In Monday night’s prime time speech, the president claimed to have a dramatically new strategy for the Afghan war–but he provided little in the way of details about a possible troop increase.
Sen. Ed Markey said the President’s speech left many questions unanswered–like how many Americans will be sent to Afghanistan.
Congressman Stephen Lynch asked why the president was concerned with making what he called a “hasty retreat” from Afghanistan.
“He talked about, this was no time for a hasty withdraw, but we’ve actually been there 15 years at least, so it’s not a hasty retreat at all,” Lynch told WBZ NewsRadio 1030’s Carl Stephens.
He also said he was disappointed President Trump didn’t talk about returning to Congress to get a renewed authorization for the use of force in Afghanistan.
“I thought that would be a helpful opportunity to get Congress involved,” he said.
Congressman Jim McGovern said he was disappointed in Trump’s “same old, same old” policy on what has become the longest war in US history.
“We have spent billions and billions of dollars on this war, we’ve lost some incredible young men and women in this war, and it’s basically an endless war,” he said. “I don’t understand how it is in our national interest to continue to expand our military footprint to support a government that is one of the most corrupt governments in the world, and on top of that, a brutal government.”

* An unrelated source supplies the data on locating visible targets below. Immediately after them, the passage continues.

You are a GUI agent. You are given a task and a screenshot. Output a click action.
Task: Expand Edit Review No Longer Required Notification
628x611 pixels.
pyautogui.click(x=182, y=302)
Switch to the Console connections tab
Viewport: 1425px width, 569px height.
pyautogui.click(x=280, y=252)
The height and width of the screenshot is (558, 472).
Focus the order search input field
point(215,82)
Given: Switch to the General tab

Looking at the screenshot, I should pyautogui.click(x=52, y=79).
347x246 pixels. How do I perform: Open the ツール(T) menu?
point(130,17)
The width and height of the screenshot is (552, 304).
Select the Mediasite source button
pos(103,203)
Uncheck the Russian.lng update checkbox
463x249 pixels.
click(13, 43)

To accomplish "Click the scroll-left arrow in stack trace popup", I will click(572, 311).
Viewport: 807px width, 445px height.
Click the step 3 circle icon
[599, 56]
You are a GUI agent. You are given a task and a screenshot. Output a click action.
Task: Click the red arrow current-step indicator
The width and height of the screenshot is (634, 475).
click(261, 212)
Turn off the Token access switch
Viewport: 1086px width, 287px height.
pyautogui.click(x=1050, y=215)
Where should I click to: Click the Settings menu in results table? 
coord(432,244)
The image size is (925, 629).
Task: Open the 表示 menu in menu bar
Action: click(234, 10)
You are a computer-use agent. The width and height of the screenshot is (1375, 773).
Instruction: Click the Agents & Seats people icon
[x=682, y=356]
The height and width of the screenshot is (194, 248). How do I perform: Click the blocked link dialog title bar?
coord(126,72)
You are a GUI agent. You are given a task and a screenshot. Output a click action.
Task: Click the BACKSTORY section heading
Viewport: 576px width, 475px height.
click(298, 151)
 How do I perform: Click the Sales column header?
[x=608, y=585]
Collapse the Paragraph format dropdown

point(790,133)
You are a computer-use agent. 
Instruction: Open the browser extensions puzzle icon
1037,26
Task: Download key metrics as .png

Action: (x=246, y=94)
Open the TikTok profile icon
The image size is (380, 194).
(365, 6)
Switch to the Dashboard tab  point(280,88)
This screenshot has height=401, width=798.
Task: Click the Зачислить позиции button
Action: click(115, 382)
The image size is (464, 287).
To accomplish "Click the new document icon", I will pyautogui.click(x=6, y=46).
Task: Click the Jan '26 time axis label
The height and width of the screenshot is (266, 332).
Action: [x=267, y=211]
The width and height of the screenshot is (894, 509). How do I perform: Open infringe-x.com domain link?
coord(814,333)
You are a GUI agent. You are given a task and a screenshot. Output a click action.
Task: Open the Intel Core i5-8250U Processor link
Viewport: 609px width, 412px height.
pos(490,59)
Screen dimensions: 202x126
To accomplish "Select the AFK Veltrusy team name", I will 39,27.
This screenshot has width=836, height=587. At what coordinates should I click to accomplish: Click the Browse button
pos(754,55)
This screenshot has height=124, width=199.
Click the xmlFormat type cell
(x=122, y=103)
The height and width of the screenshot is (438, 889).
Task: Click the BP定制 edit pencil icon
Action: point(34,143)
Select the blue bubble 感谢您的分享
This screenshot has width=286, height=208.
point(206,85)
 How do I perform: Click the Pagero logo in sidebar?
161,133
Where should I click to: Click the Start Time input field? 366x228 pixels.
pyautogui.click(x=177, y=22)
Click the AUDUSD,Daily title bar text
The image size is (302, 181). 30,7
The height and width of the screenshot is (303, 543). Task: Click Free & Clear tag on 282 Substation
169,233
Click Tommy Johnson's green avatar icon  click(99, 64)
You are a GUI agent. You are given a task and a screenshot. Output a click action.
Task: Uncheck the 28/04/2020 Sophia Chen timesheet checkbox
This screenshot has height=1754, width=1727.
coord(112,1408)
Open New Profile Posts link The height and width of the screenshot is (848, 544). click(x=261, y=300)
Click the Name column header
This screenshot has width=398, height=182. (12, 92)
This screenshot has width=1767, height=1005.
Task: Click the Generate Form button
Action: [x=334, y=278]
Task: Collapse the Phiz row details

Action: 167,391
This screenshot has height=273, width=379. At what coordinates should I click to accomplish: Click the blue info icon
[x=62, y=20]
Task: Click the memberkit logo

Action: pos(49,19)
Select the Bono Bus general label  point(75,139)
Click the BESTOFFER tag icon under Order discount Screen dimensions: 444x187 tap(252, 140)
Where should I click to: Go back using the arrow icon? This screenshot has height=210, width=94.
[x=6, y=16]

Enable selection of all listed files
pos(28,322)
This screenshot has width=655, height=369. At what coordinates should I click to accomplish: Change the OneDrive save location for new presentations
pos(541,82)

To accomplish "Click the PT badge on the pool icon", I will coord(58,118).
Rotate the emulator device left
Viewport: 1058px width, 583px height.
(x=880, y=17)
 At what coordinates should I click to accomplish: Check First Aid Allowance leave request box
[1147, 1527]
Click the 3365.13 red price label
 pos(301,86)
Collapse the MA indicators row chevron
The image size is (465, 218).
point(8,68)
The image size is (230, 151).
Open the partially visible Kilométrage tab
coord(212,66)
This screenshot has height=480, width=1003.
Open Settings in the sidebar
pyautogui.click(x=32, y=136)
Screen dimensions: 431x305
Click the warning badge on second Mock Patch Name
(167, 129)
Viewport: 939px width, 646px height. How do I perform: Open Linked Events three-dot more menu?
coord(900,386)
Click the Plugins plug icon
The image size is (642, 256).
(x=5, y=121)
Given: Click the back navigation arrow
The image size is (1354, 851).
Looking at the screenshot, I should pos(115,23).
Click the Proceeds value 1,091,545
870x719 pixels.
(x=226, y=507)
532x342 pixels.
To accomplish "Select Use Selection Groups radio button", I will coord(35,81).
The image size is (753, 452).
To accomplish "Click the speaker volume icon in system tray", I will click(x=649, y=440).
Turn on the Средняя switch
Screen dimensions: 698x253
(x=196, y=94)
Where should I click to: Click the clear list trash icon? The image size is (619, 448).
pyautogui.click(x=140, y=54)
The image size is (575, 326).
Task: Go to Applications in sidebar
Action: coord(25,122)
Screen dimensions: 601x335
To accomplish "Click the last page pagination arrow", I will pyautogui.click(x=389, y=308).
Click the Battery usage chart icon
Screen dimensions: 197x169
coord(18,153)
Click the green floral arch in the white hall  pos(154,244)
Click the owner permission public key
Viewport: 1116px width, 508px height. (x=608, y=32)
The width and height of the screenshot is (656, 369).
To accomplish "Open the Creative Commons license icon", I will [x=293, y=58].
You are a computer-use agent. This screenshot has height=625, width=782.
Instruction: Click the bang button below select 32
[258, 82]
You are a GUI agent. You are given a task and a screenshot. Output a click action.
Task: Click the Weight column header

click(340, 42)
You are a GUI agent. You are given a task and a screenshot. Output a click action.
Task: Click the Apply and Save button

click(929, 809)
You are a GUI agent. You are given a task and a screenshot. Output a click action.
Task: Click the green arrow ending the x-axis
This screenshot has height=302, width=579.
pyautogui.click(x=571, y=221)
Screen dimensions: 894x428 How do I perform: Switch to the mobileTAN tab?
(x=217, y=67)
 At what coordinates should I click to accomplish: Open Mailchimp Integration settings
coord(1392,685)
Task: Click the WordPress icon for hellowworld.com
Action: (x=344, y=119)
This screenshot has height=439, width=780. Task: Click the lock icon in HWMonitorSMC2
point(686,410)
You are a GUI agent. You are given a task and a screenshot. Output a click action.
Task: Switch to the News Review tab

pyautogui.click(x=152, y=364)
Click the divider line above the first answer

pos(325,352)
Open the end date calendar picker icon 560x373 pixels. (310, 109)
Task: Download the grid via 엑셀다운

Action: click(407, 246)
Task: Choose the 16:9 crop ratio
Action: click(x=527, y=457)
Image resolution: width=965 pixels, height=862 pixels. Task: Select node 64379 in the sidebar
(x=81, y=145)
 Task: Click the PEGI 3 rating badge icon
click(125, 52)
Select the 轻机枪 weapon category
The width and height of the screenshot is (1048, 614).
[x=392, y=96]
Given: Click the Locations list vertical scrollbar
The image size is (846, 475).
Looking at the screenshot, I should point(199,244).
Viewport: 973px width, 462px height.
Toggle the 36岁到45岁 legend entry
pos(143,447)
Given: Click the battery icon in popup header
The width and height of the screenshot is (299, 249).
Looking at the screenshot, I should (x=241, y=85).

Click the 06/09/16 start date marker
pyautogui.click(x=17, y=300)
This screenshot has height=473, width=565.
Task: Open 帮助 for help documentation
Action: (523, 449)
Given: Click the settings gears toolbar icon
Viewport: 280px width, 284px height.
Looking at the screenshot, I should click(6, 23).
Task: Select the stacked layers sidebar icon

Congressman Michael Capuano said he didn’t hear anything new from Trump.
“It sounded to me last night like apparently the United States will be in Afghanistan for the entire time that Donald Trump is president, which is not what I wanted to hear, I don’t think that’s what the American people wanted to hear,” he said.
He said he’s wanted to reduce the US military presence there for a long time, and said “we should have left years ago”–after al-Quaida was pushed out of the country.
“We know that the fight’s not over, but the fight’s no longer in Afghanistan,” he said. “We are engaged in nation-building that has not worked and will not work.”